Home

Music Genre Classification

Project Created By Jack Kelly, Zad Khan, Luke Gries, and Dylan Kiratli

Introduction

Music is constantly evolving. With the increased ability to produce music and garner an audience enabled by the the digital age, the process of musical innovation has accelerated, and the variety of styles in music has exploded. The music landscape and its genres have become more intertwined — and convoluted — than ever. It may be difficult to classify what genre of music a particular song falls into when the edges between categories have become so blurred. It may even be difficult to recognize two distinct songs as belonging to the same genre! We turned to using neural networks to help us solve this problem. Our project investigates whether a neural network could be useful in detecting which genre a given song falls under. Specifically, we examined if a convolutional neural network could distinguish between ten of the most popular genres — blues, classical, country, disco, hiphop, jazz, metal, pop, reggae, or rock.

Our Approach

Given the fact that our work was going to be centered around categorizing music genres based on audio files, we elected to use a convolutional neural network (CNN). We collected data from an online Kaggle dataset which provided us with 1000 unique audio files spanning the ten genres we looked to investigate — 100 files for each genre, each 30 seconds in length.

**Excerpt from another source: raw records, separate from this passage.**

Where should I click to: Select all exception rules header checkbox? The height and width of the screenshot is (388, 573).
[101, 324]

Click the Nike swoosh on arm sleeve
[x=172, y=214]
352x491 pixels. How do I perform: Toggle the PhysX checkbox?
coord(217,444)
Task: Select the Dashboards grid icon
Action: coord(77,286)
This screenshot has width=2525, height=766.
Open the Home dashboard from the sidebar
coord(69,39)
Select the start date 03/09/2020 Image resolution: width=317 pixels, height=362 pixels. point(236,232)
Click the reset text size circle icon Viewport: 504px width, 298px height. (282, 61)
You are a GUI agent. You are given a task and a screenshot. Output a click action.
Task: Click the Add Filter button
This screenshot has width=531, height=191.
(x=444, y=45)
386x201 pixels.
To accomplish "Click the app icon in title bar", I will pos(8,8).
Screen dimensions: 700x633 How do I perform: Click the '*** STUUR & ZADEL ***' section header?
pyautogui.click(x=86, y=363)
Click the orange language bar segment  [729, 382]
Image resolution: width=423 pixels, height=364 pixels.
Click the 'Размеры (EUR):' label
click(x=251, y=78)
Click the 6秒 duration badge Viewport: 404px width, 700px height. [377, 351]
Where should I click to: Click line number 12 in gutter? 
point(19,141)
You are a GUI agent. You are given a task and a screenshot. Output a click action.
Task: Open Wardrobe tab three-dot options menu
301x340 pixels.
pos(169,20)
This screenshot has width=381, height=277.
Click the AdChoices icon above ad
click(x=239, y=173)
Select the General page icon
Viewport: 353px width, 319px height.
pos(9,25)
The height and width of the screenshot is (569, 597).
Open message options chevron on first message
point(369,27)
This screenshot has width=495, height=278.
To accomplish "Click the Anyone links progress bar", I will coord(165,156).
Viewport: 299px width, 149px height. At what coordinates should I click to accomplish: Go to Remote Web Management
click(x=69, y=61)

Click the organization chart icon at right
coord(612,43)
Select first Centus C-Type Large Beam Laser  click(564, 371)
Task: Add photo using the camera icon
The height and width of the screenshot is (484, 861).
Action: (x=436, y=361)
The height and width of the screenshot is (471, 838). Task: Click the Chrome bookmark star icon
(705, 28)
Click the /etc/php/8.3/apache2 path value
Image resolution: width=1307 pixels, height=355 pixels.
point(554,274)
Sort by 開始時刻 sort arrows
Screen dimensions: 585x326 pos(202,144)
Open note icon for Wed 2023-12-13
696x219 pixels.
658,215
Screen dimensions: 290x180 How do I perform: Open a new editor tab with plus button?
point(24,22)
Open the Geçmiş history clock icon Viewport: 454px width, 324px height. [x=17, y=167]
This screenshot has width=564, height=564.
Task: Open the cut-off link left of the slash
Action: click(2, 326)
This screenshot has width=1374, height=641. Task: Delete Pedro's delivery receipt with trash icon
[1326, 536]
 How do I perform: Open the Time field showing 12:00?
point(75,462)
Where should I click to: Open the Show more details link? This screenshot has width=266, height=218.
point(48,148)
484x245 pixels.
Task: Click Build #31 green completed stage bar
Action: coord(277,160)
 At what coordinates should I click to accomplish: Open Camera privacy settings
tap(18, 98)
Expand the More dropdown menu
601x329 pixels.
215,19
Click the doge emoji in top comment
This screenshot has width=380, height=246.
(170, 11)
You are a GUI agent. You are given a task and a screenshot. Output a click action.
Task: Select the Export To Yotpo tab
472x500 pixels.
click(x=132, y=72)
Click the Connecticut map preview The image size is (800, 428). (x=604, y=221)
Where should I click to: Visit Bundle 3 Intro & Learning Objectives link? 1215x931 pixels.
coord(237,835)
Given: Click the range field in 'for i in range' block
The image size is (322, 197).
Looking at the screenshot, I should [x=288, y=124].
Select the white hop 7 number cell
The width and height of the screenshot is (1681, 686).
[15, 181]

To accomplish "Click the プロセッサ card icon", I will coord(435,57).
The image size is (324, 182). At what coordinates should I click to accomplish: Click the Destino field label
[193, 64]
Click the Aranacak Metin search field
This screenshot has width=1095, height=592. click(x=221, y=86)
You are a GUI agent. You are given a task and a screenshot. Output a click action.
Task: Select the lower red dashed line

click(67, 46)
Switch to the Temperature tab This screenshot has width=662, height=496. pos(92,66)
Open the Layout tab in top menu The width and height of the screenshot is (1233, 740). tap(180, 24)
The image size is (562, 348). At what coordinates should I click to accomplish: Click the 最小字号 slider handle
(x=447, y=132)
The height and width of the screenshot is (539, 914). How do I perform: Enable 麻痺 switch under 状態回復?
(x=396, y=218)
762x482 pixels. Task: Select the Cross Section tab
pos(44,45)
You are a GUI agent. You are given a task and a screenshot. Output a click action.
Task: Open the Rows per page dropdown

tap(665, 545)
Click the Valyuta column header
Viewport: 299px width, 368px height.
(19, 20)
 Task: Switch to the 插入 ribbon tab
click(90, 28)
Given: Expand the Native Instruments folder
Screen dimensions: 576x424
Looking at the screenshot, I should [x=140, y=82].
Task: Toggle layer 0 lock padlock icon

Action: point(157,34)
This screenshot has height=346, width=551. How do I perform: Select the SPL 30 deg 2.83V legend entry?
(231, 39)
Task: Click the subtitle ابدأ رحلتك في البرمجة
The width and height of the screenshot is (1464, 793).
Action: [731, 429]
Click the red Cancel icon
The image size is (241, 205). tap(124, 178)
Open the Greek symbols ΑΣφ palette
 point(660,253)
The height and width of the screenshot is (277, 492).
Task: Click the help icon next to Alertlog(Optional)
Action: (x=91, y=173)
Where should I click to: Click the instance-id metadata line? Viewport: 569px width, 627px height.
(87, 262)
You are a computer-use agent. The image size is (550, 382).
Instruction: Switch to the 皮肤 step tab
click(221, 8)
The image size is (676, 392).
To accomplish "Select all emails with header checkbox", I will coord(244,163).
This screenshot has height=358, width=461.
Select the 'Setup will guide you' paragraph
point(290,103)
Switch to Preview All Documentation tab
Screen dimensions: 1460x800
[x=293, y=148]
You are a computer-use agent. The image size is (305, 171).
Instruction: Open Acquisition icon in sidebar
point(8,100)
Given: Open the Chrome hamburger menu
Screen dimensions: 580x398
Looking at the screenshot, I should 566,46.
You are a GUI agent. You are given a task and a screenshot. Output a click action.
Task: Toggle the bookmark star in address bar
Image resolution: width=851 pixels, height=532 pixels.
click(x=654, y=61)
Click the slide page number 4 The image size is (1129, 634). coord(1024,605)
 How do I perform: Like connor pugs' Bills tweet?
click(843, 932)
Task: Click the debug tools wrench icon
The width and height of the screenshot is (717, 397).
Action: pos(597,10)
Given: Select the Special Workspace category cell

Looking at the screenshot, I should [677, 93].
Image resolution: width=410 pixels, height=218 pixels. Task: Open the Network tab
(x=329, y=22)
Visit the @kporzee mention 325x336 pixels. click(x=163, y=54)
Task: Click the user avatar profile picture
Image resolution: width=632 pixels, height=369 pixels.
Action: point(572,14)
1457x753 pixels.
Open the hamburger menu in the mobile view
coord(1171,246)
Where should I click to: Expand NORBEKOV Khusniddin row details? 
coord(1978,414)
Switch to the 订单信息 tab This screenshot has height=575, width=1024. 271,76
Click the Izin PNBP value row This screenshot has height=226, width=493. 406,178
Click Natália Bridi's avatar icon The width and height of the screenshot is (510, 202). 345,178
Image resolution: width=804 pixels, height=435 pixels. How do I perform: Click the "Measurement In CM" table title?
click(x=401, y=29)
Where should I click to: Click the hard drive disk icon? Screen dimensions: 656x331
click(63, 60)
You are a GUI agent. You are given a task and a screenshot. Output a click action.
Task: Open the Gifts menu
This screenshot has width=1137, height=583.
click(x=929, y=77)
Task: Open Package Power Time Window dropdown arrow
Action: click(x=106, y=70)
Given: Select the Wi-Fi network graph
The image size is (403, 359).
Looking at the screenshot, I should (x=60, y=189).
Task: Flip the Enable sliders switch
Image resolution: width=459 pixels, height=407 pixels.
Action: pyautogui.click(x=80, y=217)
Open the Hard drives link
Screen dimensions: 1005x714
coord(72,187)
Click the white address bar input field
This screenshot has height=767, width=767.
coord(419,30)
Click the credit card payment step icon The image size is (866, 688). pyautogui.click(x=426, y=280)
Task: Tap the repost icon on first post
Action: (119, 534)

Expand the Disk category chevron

To increase the size of our training set, we split the 30-second audio clips into 26 overlapping 5-second clips, which began at each 1 second mark (The first clip from 0–5 seconds, the second from 1–6 seconds, etc). That is, we increased the size of our dataset by a factor of 26x, resulting in a total of 26,000 audio clips. Before training the model, we preprocessed the data by converting these audio signals into mel-spectrograms and standardizing their values to a range of 0–1.

Spectrograms

As outlined , we discovered spectrograms — a visual representation of an audio file. Spectrograms display the changes in frequencies over a given time, with the x-axis representing time and the y-axis representing intensity, denoted by colors. The below spectrogram highlights the difference between a pop and reggae track. The spectrogram of the reggae track showed a low-intensity color scheme, indicating the song’s focus on rhythm and laid-back tempo. On the other hand, the pop track displayed intense colors during the chorus and a break, indicating a more dynamic and repetitive composition that emphasizes high frequencies. Spectrograms can help us understand how different genres of music are composed and can be a useful tool in genre classification.

Pop.20	Reggae.04

Since the Kaggle dataset only provided spectrograms for 30-second samples, we wrote a helper function to create the images on the five second splices. Below is the code for the helper function which both splices the larger wav file into smaller samples and generates the image:

    def get_melspectrogram(wav_file_path, length=30, duration_of_segments=5, overlap=False, duration_of_step=1):
    
        """
        Get mel spectrogram for a given wav file and divide it into parts.
    
        :param wav_file_path: Path to the source wav file
        :param length: length in seconds of the source audio file. Defaults to 30.
        :param duration_of_segments: duration of segments in seconds. number of segments = length/duration_of_segments. Defaults to 5.
        :param overlap: boolean determining whether slices of audio file will be overlapped or distinct. Defaults to False
        :param duration_of_step: step size from the beginning of one segment to the beginning of the next. Defaults to 1 second. Unused if overlap is False.
        :return: Mel spectrogram of the source wav file. Segments will be saved to a file and it's path will be printed.
        """
        y, sr = librosa.load(wav_file_path, sr=None, duration=length)
        melspectrogram = librosa.feature.melspectrogram(y=y, sr=sr)
    
        # Determine the number of samples in the duration of segments
        samples_per_segment = sr * duration_of_segments
    
        if overlap:
            samples_per_step = sr * duration_of_step
            num_segments= length // duration_of_step - duration_of_segments + 1
        else:
            num_segments = length // duration_of_segments
    
        # Loop through the audio signal and extract the segments
        for i in range(num_segments):
            # Get the start and end indices of the segment
            if overlap:
                start = i * samples_per_step
            else:
                start = i * samples_per_segment
            end = start + samples_per_segment
    
            # Extract the segment from the audio signal
            segment = y[start:end]
    
            # Compute the mel spectrogram of the segment
            mel_spec_segment = librosa.feature.melspectrogram(y=segment, sr=sr)
    
            sample_name = wav_file_path.replace("../data/genres_original/","").replace(".wav","")
            sample_name = f'{sample_name.split("/")[0]}/npy/{sample_name.split("/")[1]}'
    
            if overlap:
                directory = "overlap"
            else:
                directory = "distinct"
    
            save_path = f'../data/mel_spec_samples/{directory}/{sample_name}_{i}.npy'
            np.save(save_path, mel_spec_segment)
            """ print(f'Saved segment /mel_spec_samples/{directory}/{sample_name}_{i}.npy') """
    
        return melspectrogram

Building the Convolutional Neural Network

Our first attempt at building our CNN for genre classification used multiple layers and can be seen below. We planned on using this initial architecture based on our previous work classifying hand-drawn numbers with the MNIST dataset.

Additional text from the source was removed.